News Flash: E Invoice

In the direction of making the E-Invoices compulsory for the trade as a whole, the Government has put the basic framework and format of the proposed E-Invoice in the public domain. The main objective of the entire exercise is of-course to curb the menace of fake invoices. We provide below the major highlights of E-Invoicing system:

Objective of introduction of E-Invoices

  • Standardisation and inter-operability of invoices across the software;
  • Pre-population of returns;
  • Reduce the reconciliation issues;
  • Complete trail of documents.

Interfaces in Generation of E-Invoice

Invoice Registration Portal (IRP)

·      Obtain E-Invoice JSON;

·      Generate hash (Invoice reference number IRN), signing digitally and Bar Code;

·      Send back to supplier;

·      Send to GSTN. E-Way Bill system and Buyer;

·      Store invoice for 24 Hrs

GST Network

·      Generate ANX-1 and ANX-2;

·      Prepopulate the returns;

·

Supplier End

·      Generate E-Invoice in prescribed format on its own accounting software;

·      Push the E-Invoice in JASON to IRP

 

Modes of Generation of E-Invoices

  • Option 1: Uploading E-Invoice JASON directly from accounting / billing software or ERP;
  • Option 2: Offline tool to key in data of the invoice.
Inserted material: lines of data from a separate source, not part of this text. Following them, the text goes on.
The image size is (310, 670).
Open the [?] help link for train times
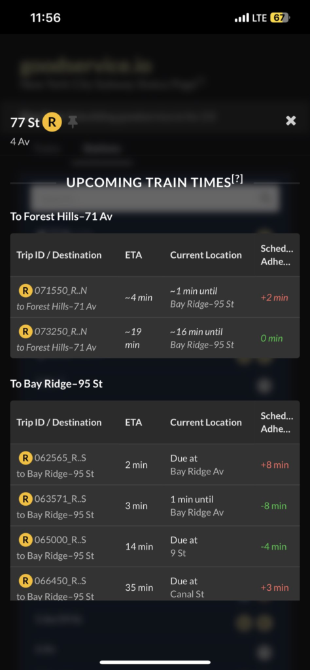(237, 180)
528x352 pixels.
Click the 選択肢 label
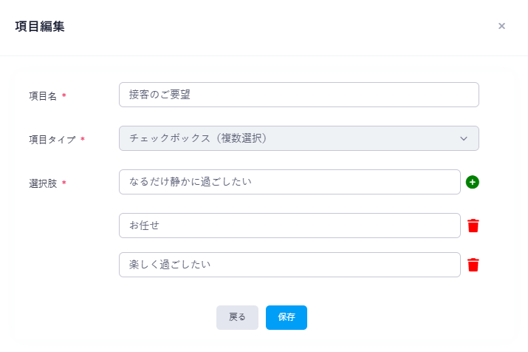point(43,183)
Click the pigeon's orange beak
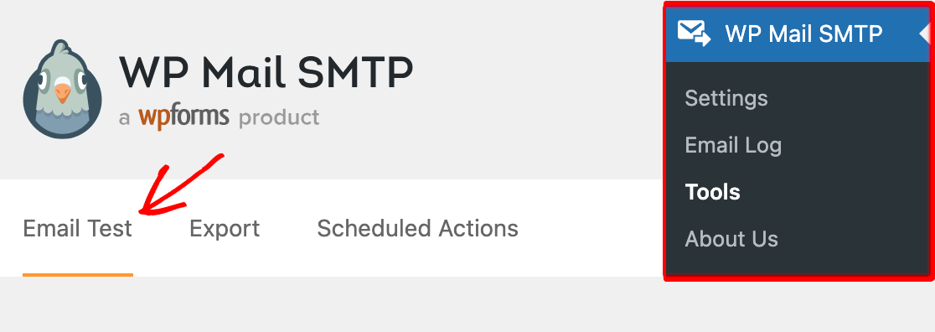The width and height of the screenshot is (935, 332). tap(63, 93)
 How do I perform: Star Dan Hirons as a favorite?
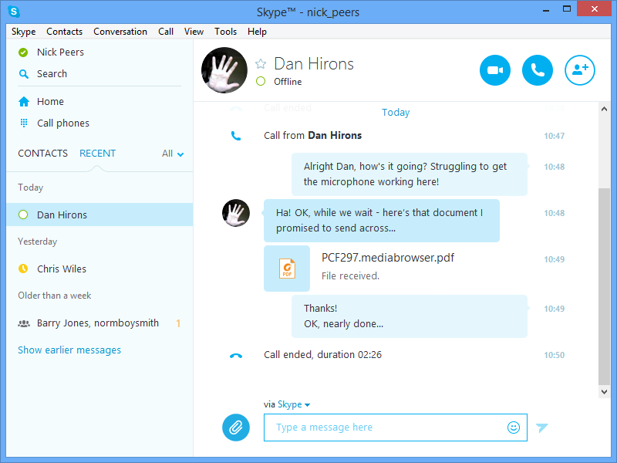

Offline tool will generate JSON for submission to IRP.

Obligation of Suppliers

  • Create the E-Invoice in the prescribed format. E-invoice will not be created at the GSTN end. At its option, supplier can generate hash tag (IRN) which will in turn be validated by IRP;
  • Maintain the IRN generated / validated by IRP against any E-Invoice. E-Invoice is invalid without IRN;
  • Print the invoice as usual and send to customer;
  • Optional to print QR code on the invoice.

 

 Format of IRN

IRN will comprise of:

  • GSTIN supplier;
  • Supplier invoice number; and
  • Financial year in format of YYYY-YY.

Mandatory Fields in an E-Invoice

  • IRN as generated / validated by the IRP;
  • Invoice Type: In terms terms of B2B, B2C, SEZ with or without payment of tax, Export with or without payment of tax, Deemed Exports, Sale from bonded warehouse etc.;
  • Whether reverse charge applicable or not;
  • Supplier information:
    • GSTIN;
    • Invoice no. and date;
  • Recipient information:
    • GSTIN;
    • State Code;
    • Place;
    • PinCode
  • Shipped to information:
    • GSTIN;
    • State Code;
    • Supply type;
    • Transaction mode
  • Item details:
    • Description;
    • Quantity;
    • Rate;
    • Discount;
    • Transaction value;
    • GST Rate and amount;
    • Invoice Value.

 

Comparison of Options

Based on the broad guidelines as provided under the FAQs, following are major factors distinguishing the options:

Particulars Option 1 Option 2
Uploading JSON of invoice to IRP ·   ERP or accounting software to directly upload the E-Invoice JSON;

·   IRP to provide the IRN in the E-Invoice and send to  supplier ERP, buyer and GSTN;

·   Supplier to provide the invoice copy of E-Invoice to buyer

·   Providing the invoice details in offline tool;

·   Offline tool to generate the E-invoice JSON to IRP;

·   IRP to provide the IRN in the E-Invoice and send to  supplier, buyer and GSTN;

·   Supplier to provide the invoice copy of E-Invoice to buyer

As seen from above both the options have merits and demerits in terms of finance structure in any organisation. In case of centralised accounts function wherein one person is handling both tax and accounting, probably Option 1 will make more sense as it will assist in auto-populating the details in the returns the moment the invoice is generated. Also, any corrections or amendments in the invoices will be taken care by the same persons who are responsible for invoice generation and tax compliances. On the other hand, in the case of decentralised finance function probably Option 2 will be better in terms of better visibility to compliance team in terms by way of data and return filings.

While both the options are aiming to provide the identical objective, this initiative will have far reaching consequences in terms of how the functions will be organised in any company and relevant services.